======== Dataset records

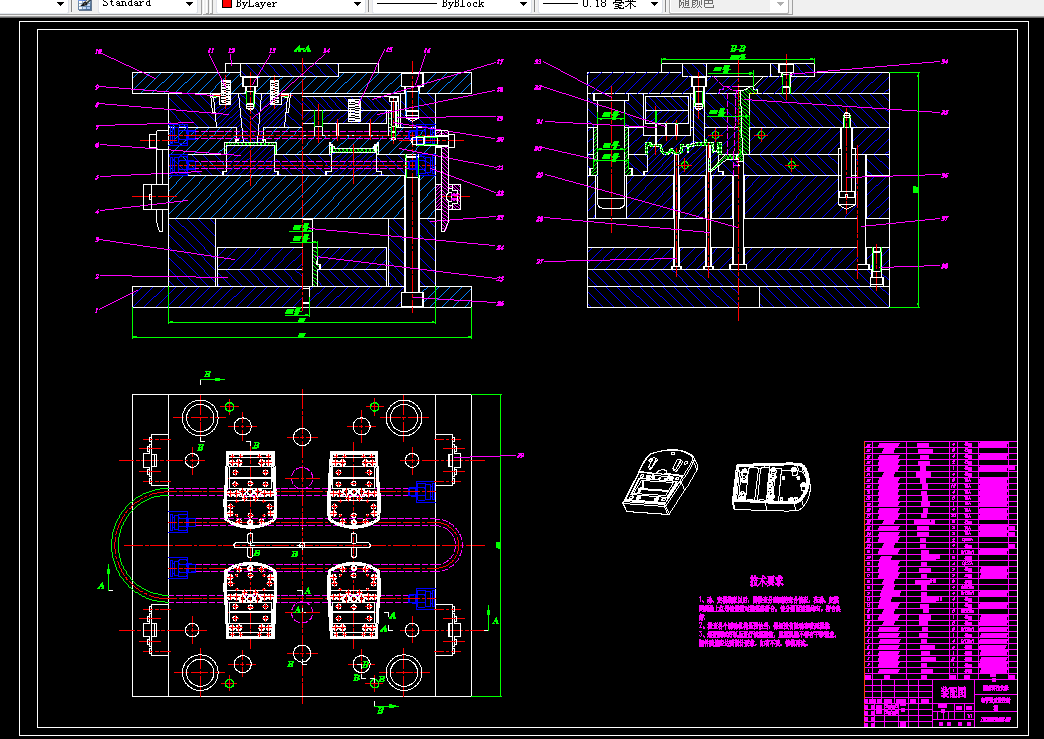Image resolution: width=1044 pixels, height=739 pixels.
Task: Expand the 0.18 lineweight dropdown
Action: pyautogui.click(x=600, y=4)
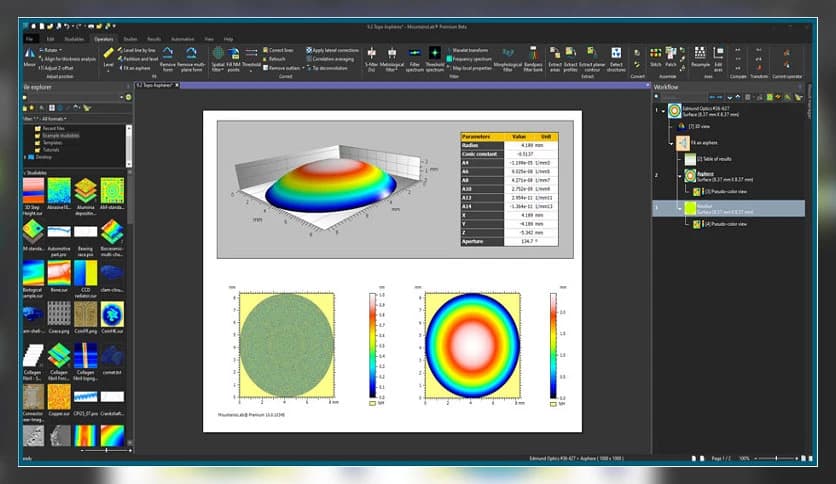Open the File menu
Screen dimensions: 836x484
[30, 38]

================
======== Dataset records

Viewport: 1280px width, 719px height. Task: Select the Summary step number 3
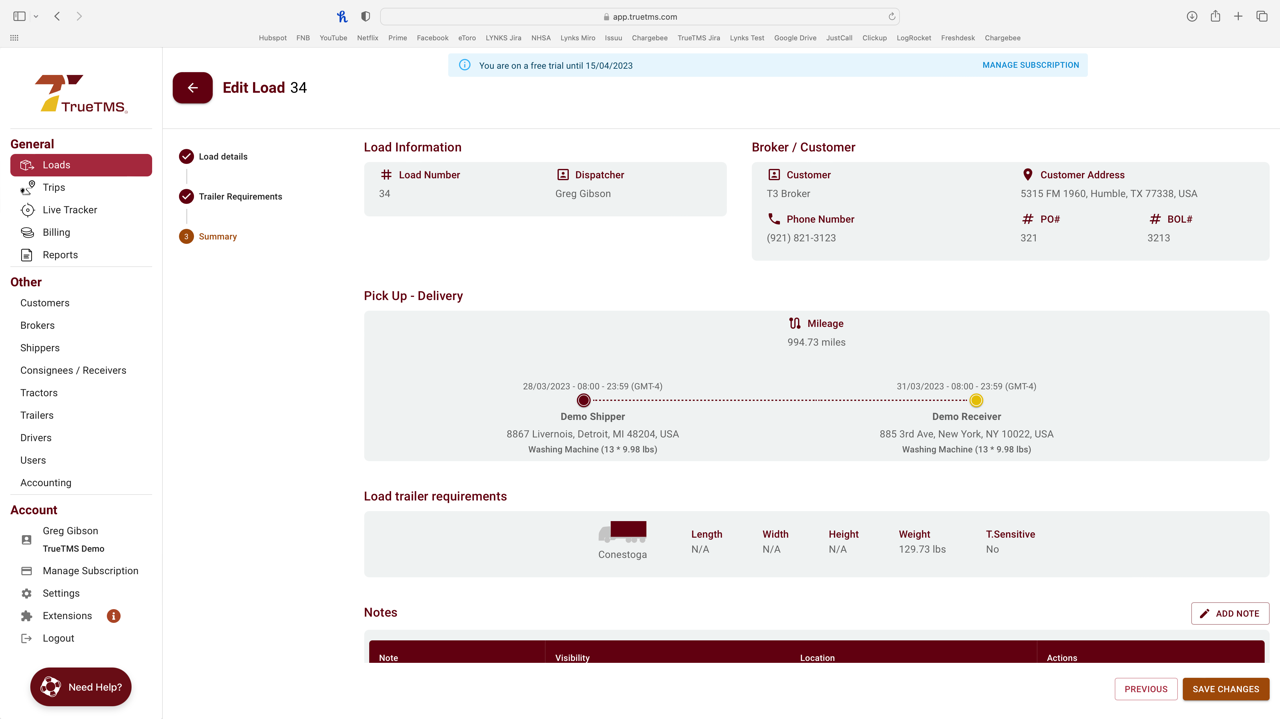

================
======== Dataset records

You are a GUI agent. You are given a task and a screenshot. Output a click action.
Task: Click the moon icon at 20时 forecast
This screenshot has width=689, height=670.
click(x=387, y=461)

================

### Required task
Revise the lines from the one with "You are a GUI" to the one with "click(x=387, y=461)", replacing "moon icon" with "crescent icon" and leaving everything else unchanged.

### Solution for this task
You are a GUI agent. You are given a task and a screenshot. Output a click action.
Task: Click the crescent icon at 20时 forecast
This screenshot has width=689, height=670.
click(x=387, y=461)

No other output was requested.